Jindal Stainless cuts its volume growth guidance again
Jindal Stainless, India's largest stainless steel producer, has reduced its volume growth guidance to 10% for the current fiscal due to a sluggish export market. The company's consolidated profit for the December quarter fell over 5% to ₹654 crore...
The company now sees growth for the current fiscal at around 10%, down from the 15% it had guided for in the previous quarter. At the start of the fiscal, the company had estimated a 20% growth in volumes.
“Definitely US and Europe has slowed down significantly for us, and whatever exports we were able to do, were in the remaining geographies,” managing director Abhyuday Jindal said on Wednesday. Volume growth between April and December has been close to 8%, of which 86% was from the domestic markets.

### Data below
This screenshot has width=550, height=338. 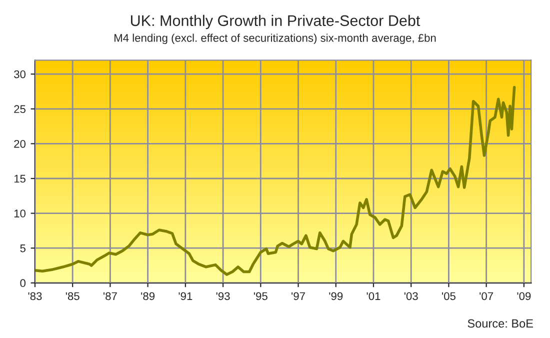 What do you see at coordinates (20, 110) in the screenshot?
I see `y-tick-label: 25` at bounding box center [20, 110].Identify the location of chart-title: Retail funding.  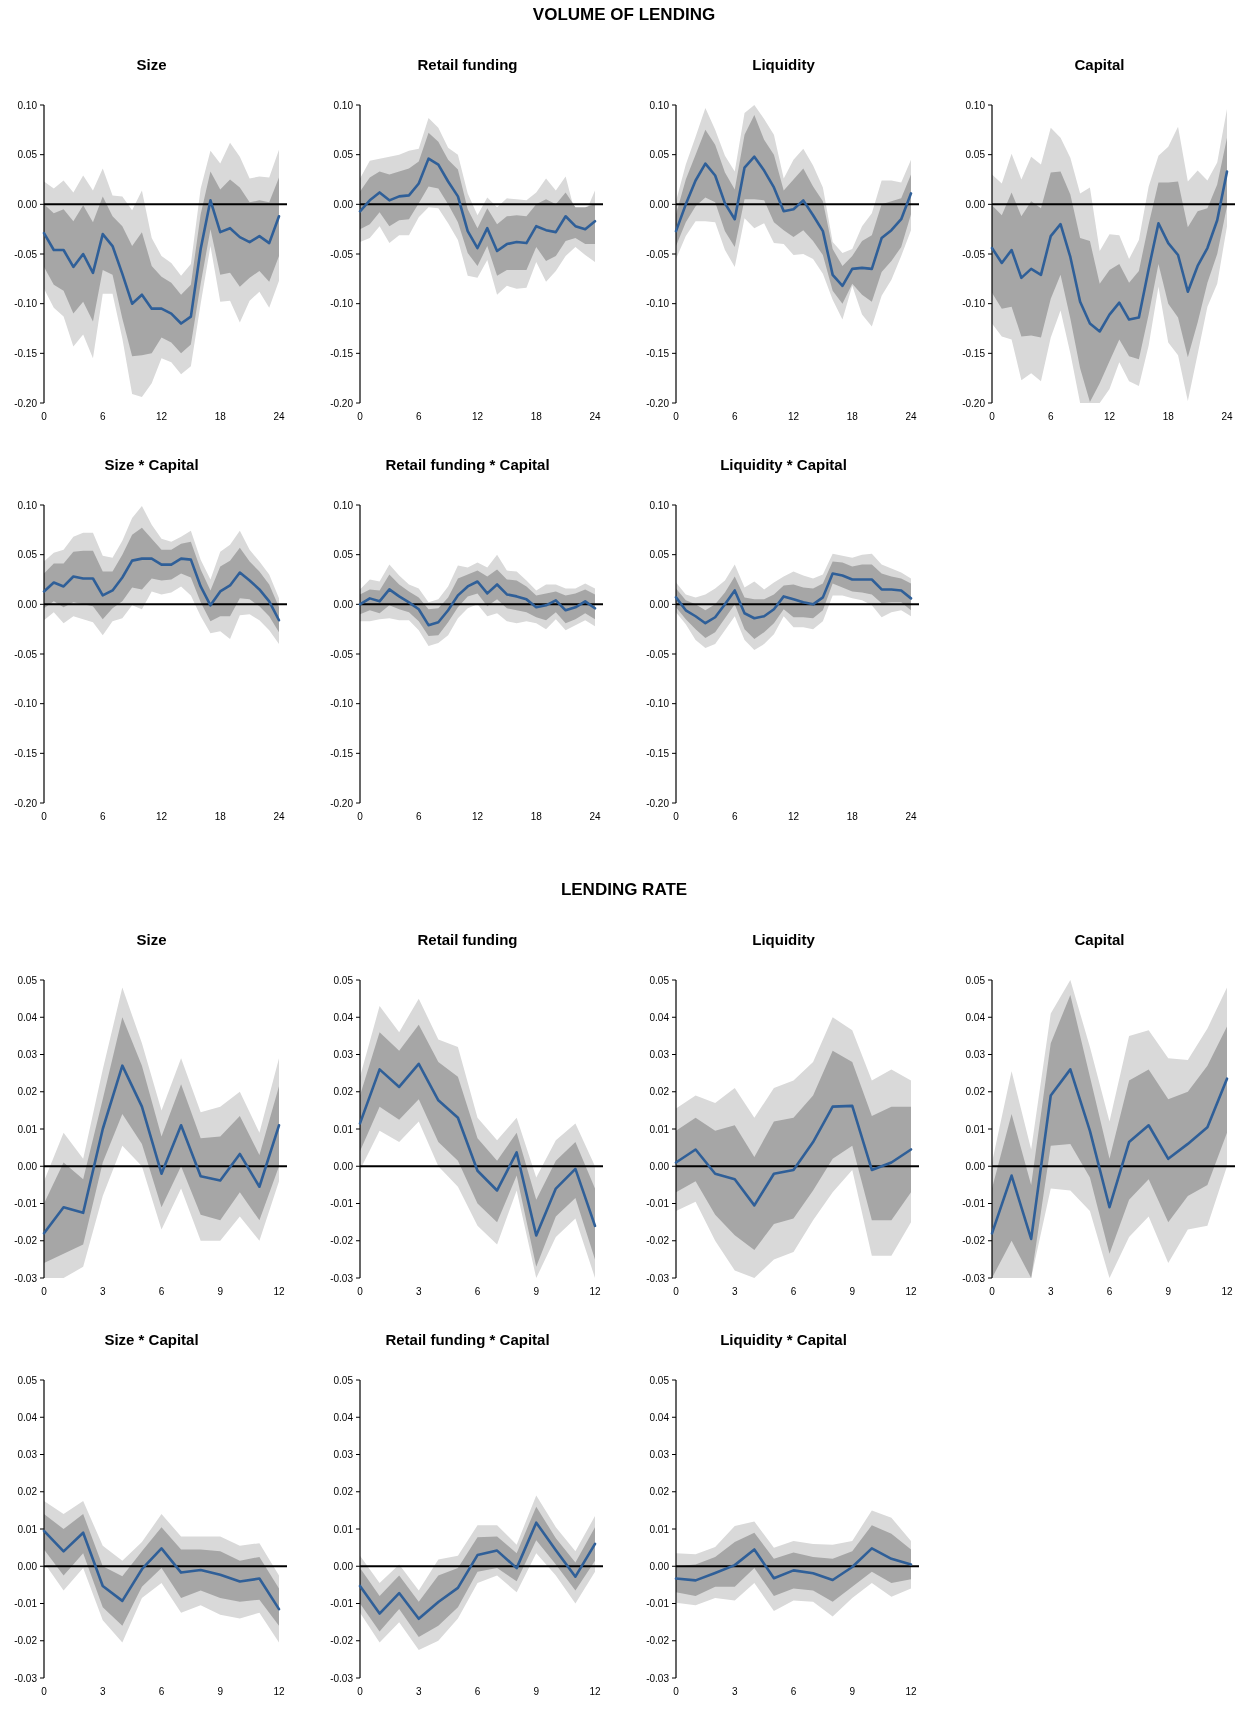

### Exercises to complete
a) Do these statements agree with the Jindal Stainless report? Answer yes or no for each, and quote the words from the report that decide it.
(i) At the start of the fiscal, the company expected volumes to grow by 20%.
(ii) Exports made up most of the volume growth between April and December.
(iii) The guidance given in the previous quarter was 15%.
b) Answer these questions from the Jindal Stainless report:
(i) What reason does the report give for reducing the volume growth guidance?
(ii) What growth does the company now expect for the current fiscal?
(iii) Who is quoted as managing director?

### Solutions in order
a)
(i) Yes: "At the start of the fiscal, the company had estimated a 20% growth in volumes."
(ii) No: "of which 86% was from the domestic markets."
(iii) Yes: "down from the 15% it had guided for in the previous quarter."

b)
(i) A sluggish export market.
(ii) Around 10%.
(iii) Abhyuday Jindal.